The building is the headquarters for AT&T and Southwestern Bell Telephone, which operates as "AT&T Southwest". It is 580 feet (177 m) tall, the 13th-tallest building in the city. The Continental Buff Travertine (provided by Idaho Travertine, now Yellowstone Rock) and glass skyscraper has over 1000000 sqft of office space.

==History==
The site of the modern day tower was originally a plot of land purchased by Missouri real estate developer Thomas Field in 1887. In 1893, Field opened the $500,000 Oriental Hotel on the site. In 1924, the Oriental Hotel was torn down and the Baker Hotel was constructed on the same site in 1925. The Baker Hotel was imploded in 1980 to make room for the Southwestern Bell Telephone headquarters, which eventually became the Whitacre Tower in 1982.

AT&T moved its headquarters to the tower from a location in San Antonio, Texas, in 2008. Mayor of Dallas Tom Leppert said then he hoped AT&T would stay in the central city. Most of the around 700 workers moving to the Whitacre Tower were moved into 17 floors that were being refurbished.
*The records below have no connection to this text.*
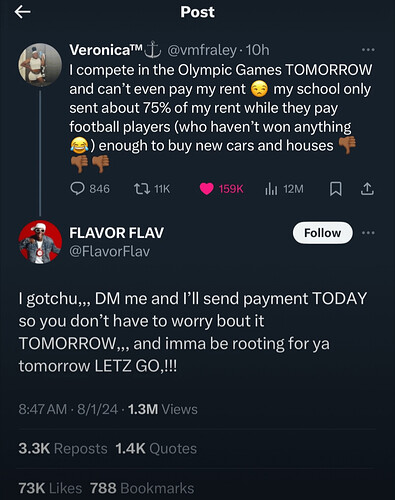Visit the @vmfraley handle
The width and height of the screenshot is (395, 500).
click(x=202, y=50)
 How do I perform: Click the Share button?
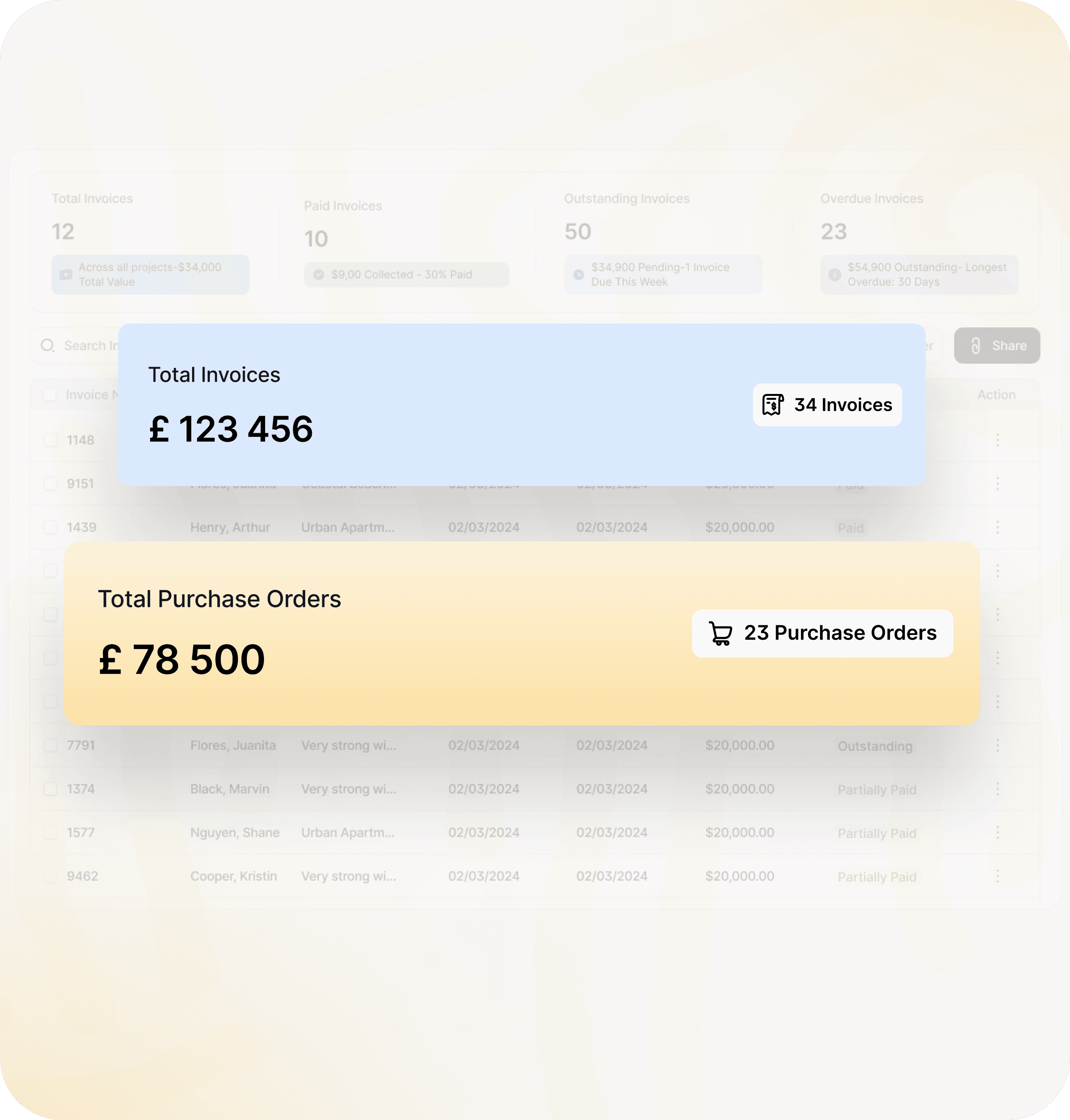coord(997,346)
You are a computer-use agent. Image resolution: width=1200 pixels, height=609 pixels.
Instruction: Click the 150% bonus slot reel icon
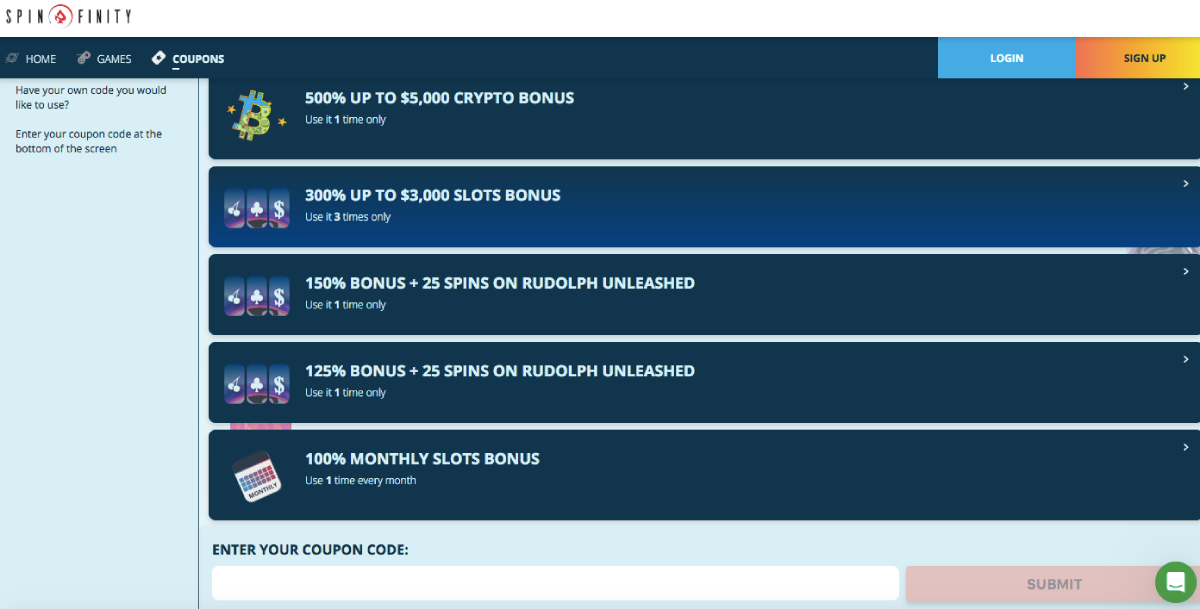click(257, 296)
In August 2008, AT&T sold the tower to Icahn Enterprises and took a long-term lease in the tower.

AT&T renamed the tower the "Whitacre Tower" after Edward Whitacre Jr., a former chairman and chief executive, in 2009. AT&T moved Spirit of Communication, a gold statue, from its Bedminster, New Jersey, offices to the Whitacre Tower.